■ **Exercise brief**: Only the last stretch of the records is wanted: restate word for word the line with "Task: Go to previous page arrow" and every line after it.

■ **Data in this exercise**:
--------------------------------------------------

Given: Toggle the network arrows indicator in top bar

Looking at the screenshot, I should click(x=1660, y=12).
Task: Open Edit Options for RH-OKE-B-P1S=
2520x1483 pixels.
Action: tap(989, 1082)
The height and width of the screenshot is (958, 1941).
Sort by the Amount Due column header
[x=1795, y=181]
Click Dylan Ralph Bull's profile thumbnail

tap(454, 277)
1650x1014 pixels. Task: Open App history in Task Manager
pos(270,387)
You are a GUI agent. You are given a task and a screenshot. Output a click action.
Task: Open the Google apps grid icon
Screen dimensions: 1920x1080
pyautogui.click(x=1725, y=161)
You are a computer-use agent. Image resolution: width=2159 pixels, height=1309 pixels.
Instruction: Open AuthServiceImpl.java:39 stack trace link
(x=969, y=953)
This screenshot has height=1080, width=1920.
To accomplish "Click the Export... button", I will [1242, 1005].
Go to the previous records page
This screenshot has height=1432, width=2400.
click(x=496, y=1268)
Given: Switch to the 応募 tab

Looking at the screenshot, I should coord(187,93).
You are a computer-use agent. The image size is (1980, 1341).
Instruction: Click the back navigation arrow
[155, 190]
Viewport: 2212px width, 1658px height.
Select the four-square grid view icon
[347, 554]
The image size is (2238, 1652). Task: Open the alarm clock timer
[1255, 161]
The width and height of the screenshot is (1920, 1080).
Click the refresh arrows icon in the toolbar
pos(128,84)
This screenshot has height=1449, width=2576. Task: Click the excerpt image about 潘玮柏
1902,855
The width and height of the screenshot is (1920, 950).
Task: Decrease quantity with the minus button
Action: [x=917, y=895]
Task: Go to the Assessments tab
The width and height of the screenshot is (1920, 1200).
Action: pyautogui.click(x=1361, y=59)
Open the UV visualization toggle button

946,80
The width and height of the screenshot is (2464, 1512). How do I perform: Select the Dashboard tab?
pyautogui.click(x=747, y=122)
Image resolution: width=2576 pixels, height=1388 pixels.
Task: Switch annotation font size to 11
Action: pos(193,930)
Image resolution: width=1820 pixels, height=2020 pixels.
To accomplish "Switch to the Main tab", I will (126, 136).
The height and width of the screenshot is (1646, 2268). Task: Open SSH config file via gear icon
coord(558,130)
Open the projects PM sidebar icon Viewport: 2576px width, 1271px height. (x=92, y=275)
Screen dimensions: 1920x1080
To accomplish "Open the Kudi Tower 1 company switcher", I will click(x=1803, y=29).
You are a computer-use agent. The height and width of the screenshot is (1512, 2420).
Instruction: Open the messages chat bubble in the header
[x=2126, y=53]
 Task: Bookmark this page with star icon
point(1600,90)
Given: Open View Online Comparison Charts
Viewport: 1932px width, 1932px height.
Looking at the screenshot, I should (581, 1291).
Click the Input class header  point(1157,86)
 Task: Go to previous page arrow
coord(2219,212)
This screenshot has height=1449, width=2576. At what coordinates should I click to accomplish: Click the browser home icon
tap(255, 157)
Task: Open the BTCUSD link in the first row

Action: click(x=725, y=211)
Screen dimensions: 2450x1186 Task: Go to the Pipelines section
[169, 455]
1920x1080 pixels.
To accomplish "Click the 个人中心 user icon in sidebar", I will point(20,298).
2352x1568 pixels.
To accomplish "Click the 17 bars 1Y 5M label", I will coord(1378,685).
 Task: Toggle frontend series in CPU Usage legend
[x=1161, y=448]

--------------------------------------------------

■ **Answer to this task**:
 Task: Go to previous page arrow
coord(2219,212)
This screenshot has height=1449, width=2576. At what coordinates should I click to accomplish: Click the browser home icon
tap(255, 157)
Task: Open the BTCUSD link in the first row

Action: click(x=725, y=211)
Screen dimensions: 2450x1186 Task: Go to the Pipelines section
[169, 455]
1920x1080 pixels.
To accomplish "Click the 个人中心 user icon in sidebar", I will point(20,298).
2352x1568 pixels.
To accomplish "Click the 17 bars 1Y 5M label", I will coord(1378,685).
 Task: Toggle frontend series in CPU Usage legend
[x=1161, y=448]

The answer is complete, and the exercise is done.